I think it depends on how you define "smart". I am familiar with NTs as close friends, past boyfriends, coworkers. In my experience NTs believe they are smarter than most people. But different types consider "smart" to mean something different.

I have an INTP ex-friend who has a terrible memory and is always misplacing important things and wastes a lot of time looking for them. She is frequently late paying bills because she forgets to (despite having quite a bit of money) and once her electricity was turned off. Forgets to take important medication and won't get her refills filled in time and almost passes out in public from not taking her meds. She has great ideas but lacks the ability to follow through so they are rarely complete. She thinks she is brilliant and goes on about how she is surrounded by stupid people.
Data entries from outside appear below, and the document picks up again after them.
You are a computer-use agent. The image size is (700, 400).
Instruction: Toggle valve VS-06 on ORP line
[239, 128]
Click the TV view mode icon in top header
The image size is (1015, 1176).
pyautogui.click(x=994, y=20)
Another friend I have who tested as INTJ and works in science. For some reason unbeknownst to me she will continually buy things online that she thinks are authentic but are knocks offs. She will show me the item and in 5 seconds I can tell her it is a fake. Then she is disappointed again. She is not great at reading people and their body language and makes a lot of interpersonal problems at work that interferes with productivity. Her biggest problem is thinking she knows better and overstepping from her role to appear credible. She also seems confused about physical boundaries in terms of people's desk space, things that belong to them etc.
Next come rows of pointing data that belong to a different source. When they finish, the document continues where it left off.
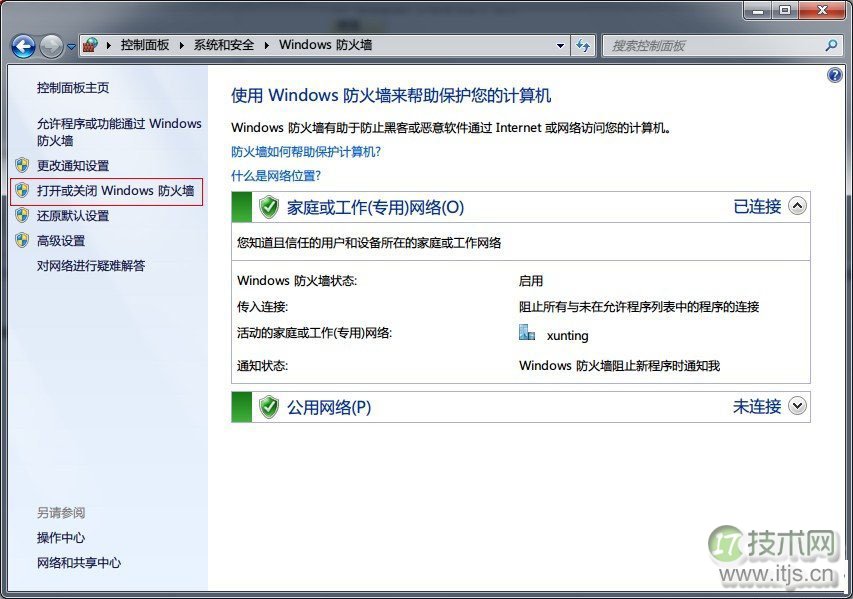Click the shield icon beside 打开或关闭 Windows 防火墙

[x=22, y=191]
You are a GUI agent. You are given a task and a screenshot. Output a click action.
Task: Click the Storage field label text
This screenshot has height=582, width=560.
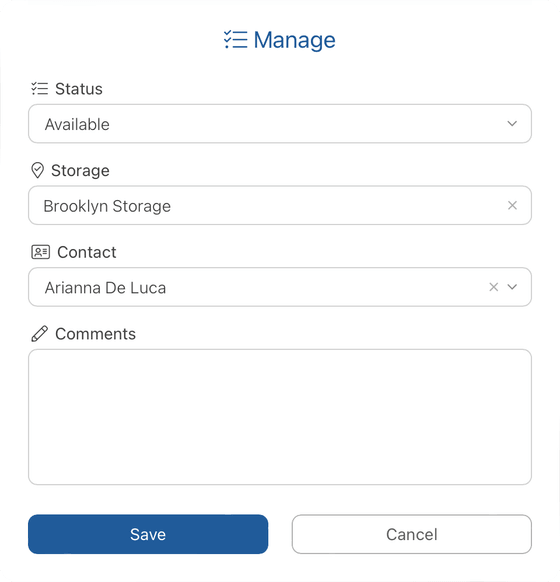pyautogui.click(x=80, y=171)
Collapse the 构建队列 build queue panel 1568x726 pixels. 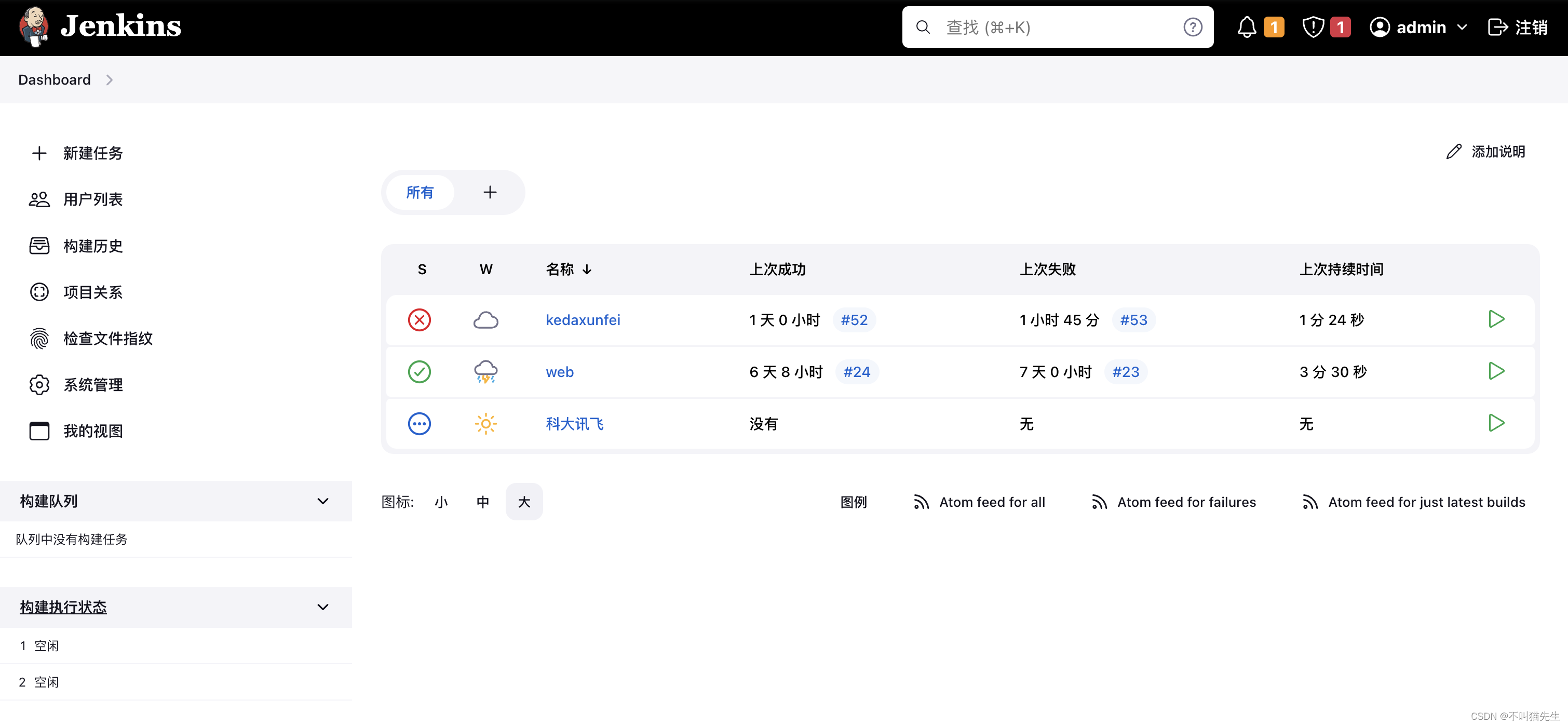coord(322,501)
I think depending on your MBTI these are smart or stupid actions.


----------



## 90626 (Apr 17, 2014)

Patrick, I think this is absolutely correct, NTs take a lot of pride in being smart. I am an ESFJ and taking pride in my intelligence is not my top priority. I am more concerned with harmony and peace, that means tailoring the language I use and the topics I discuss to who I am with so they don't feel uncomfortable. Also some ISFJ and ESFJ women are very smart but feel a societal pressure to not to be so vocal about what they know or compete with men.


----------



## Themorning (Jan 8, 2014)

Mollusk said:


> I am more concerned with harmony and peace, that means tailoring the language I use and the topics I discuss to who I am with so they don't feel uncomfortable.


I find that very difficult to do. I'd rather confuse people than to dumb down a concept. How can you make someone feel uncomfortable in conversation? If someone talks about things I don't really understand, I just nod and try to keep up, ha!


----------



## 90626 (Apr 17, 2014)

You can make people feel uncomfortable in conversation by speaking to them in a language they don't understand.
Once I figure out someone is a Te user I am going to speak to them with the strongest Te skills I have developed. This is unnatural for me. I use Fe and Fi heavily. If I use Fe with an ENTJ or ESTJ they will likely be annoyed and avoid me in the future. 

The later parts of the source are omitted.